▶ **WHAT THE EXERCISE ASKS**
Scan the data, and whenever a line contains "agent", copy it.

Stored data
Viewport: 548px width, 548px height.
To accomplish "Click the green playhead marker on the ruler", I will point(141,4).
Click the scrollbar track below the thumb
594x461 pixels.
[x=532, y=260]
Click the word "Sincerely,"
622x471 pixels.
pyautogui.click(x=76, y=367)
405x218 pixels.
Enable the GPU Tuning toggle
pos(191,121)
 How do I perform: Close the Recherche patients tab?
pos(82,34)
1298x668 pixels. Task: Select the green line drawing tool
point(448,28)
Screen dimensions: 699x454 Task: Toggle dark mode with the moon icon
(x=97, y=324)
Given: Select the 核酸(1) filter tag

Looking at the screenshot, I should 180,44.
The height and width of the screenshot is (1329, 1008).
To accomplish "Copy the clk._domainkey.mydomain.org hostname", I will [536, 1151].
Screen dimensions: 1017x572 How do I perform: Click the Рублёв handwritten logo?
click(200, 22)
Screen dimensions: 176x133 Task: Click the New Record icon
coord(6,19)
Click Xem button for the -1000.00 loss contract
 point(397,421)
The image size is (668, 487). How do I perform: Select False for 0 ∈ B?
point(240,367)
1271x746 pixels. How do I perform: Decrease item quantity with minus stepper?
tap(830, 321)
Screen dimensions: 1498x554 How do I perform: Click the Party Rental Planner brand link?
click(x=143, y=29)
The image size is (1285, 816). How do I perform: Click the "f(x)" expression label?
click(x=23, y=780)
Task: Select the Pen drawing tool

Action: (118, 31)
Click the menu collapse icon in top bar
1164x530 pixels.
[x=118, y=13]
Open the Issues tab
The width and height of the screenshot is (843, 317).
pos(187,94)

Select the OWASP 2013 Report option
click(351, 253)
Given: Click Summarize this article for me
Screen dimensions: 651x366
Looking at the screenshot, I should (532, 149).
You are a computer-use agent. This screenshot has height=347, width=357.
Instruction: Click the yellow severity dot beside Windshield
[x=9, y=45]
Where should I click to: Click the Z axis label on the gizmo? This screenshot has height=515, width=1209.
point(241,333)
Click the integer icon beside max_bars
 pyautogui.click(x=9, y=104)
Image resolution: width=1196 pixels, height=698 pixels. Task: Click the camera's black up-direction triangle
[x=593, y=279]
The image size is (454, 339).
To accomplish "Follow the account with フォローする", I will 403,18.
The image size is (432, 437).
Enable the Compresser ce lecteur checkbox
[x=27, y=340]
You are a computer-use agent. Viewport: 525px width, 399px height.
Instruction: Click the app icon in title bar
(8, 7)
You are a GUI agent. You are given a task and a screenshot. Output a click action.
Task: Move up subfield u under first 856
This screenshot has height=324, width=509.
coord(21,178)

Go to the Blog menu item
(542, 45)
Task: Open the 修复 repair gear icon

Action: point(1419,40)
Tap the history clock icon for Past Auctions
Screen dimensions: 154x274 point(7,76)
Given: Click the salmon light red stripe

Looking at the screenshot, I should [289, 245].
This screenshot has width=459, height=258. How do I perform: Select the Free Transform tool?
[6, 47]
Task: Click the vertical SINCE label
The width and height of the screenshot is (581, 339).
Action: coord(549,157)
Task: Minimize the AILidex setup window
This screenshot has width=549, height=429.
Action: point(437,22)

▶ **THE ANSWER**
You are a computer-use agent. This screenshot has height=347, width=357.
You are a computer-use agent. Viewport: 525px width, 399px height.
You are a GUI agent. You are given a task and a screenshot. Output a click action.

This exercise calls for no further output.